Нартский эпос народов Кавказа является одной из самых ярких страниц мирового эпического творчества. Начиная с XIX века усилиями ученых и исследователей удалось заложить основу для научного изучения эпоса. По сей день ведется скрупулезный анализ и детальная разработка эпоса в различных плоскостях и срезах. На этом фоне своим объемом и значением выделяются работы таких «титанов» нартоведения, как Всеволод Миллер, Жорж Дюмезиль, Васо Абаев, а также труды их многочисленных соратников, последователей и учеников. И все же многое в Нартиаде покрыто пеленой тайны.

В данной статье мы позволим себе затронуть такую область в исследовании Нартиады, как происхождение собственных имен, т.е. ономастику, являющуюся важной составляющей в комплексном решении проблем эпоса. «отнесение того или иного нартовского имени к тому или иному языковому и культурному миру, не решая, отнюдь, вопроса о происхождении данного сюжета или повествования, позволяет, однако, делать известные выводы относительно того, какие языковые и культурные среды участвовали хотя бы во внешнем оформлении этого сюжета или повествования. С этой точки зрения анализ нартовских собственных имен, ни в коей мере не покрывая собой проблемы эпоса в целом, является, однако, одним из важных и необходимых этапов на пути к научной постановке и разрешению этой проблемы» (1).

В свете вышесказанного, мы попытаемся выяснить происхождение имени одной из главных героинь эпоса – Шатаны (Сатаны). (Во избежание неблагозвучия будем использовать первую форму написания). Для ценителей нартовского эпоса не будет в диковинку утверждение о том, что по своей колоритности образ Шатаны превосходит все женские персонажи. Это касается, в первую очередь, осетинской Нартиады, т.к., по выражению знатока всех национальных вариантов эпоса Ж.Дюмезиля, ни у адыгов с абхазами, ни у тюрков и вайнахов образ Шатаны не занимает столь важного места, как у «осетинской героини» (2). «Она, безусловно, первая леди в стране нартов», – так метко характеризует ее Т.А.Гуриев (3). В.И.Абаев в своем понимании значимости образа Шатаны однозначен: «Тщетно искали бы мы в каком-либо ином эпосе женский образ такой мощи, такого значения, такого размаха, такой жизненности…». И далее: «Нартовскую Шатану никогда и никем заменить невозможно, равно как нельзя ее удалить из эпоса без того, чтобы не ощутить зияющую пустоту» (4). Добавим лишь, что, несмотря на присутствие в роду Ахсартаггата выдающихся героев, все-таки она, Шатана, является непререкаемым авторитетом и духовным наставником. По образному выражению осетиноведа М.А.Батырова, «Сатана – æхсинæ æй нарти астæуккаг цæгиндзæ», т.е. это столп, вокруг которого разворачиваются многие значительные события эпоса. Эпический образ нашей героини настолько многогранен, глубок и колоритен, что полностью понять его не под силу, думается, ни одному исследователю. Мы, как подчеркивалось выше, коснемся лишь вопроса о происхождении имени «Шатана» и его смысловом наполнении. Предварительно рассмотрим то, как оно этимологизируется нартоведами.
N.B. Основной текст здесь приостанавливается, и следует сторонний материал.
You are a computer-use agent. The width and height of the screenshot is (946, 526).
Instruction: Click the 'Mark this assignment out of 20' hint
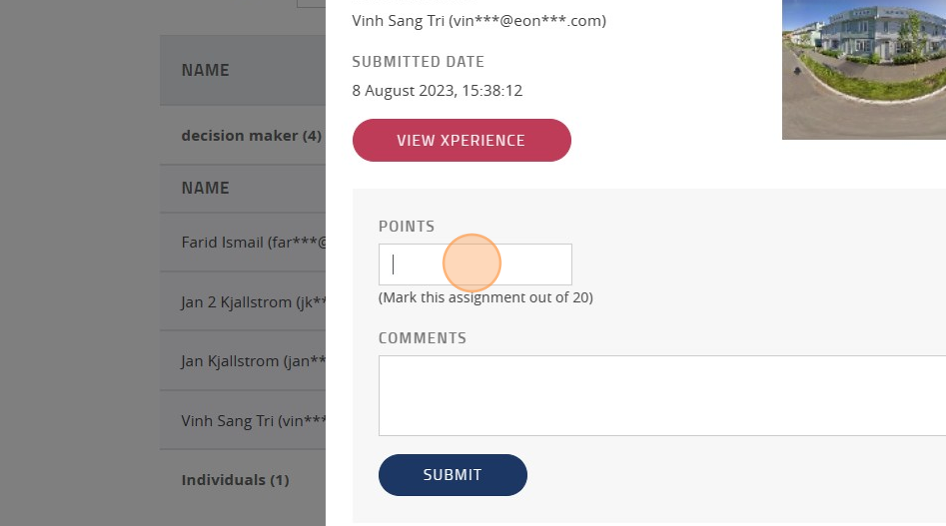(x=486, y=297)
В.И.Абаев, признавая в нем «старое аланское женское имя», в то же время отмечает, что «этимология не совсем ясна». Приводя в пример рассказ армянского историка V века н.э. Моисея Хоренского, повествующего нам о перипетиях алано-армянской войны II века н.э. и о судьбе «аланской принцессы Сатеник», Васо Абаев не исключает, что армянские песни о принцессе «контаминировавшись с древним, идущим eye от матриархата образом матери народа, способствовали оформлению образа нартовской героини и ее имени» (5).

Здесь же В.Абаев приводит этимологию английского ученого Бейли, который сближает имя Шатаны с авестийским satar – «властитель». Ученый А.Бязров думает о связи с персидским sat в слове satgin – «любимый предмет». Как всегда всесторонне рассматривает этот вопрос Т.Гуриев. Он выделяет общий элемент в различных формах существования имени – Сатн, – находит пример существования имени с данной иранской основой еще в скифские времена. Это имя, оформленное распространеннейшим адъективным суффиксом -an имеет вид Satianos, т.е. «счастливая», «радостная», нечто вроде популярных латинских Faustina, Felisia и т.п. (6). Очень близка по значению к данной этимологии и версия Э.Сафиной, чье исследование эпоса базируется на «игре слов». Она делит имя нашей героини на Шат- и -ана, где «Шат» на санскрите, иранском и тюркском языках – радость, счастье, а «ана» – мать. Т.е. Шатана – это мать радости, счастья (7). П.Козаев видит взаимосвязь образа и имени нартской Шатаны с «владычицей богов» аккадской мифологии богиней Иштар, имя которой восходит к более древнему «астар», что у восточных семитов означало «богиня», у западных (в форме «Астрата») было именем собственным определенной богини (8).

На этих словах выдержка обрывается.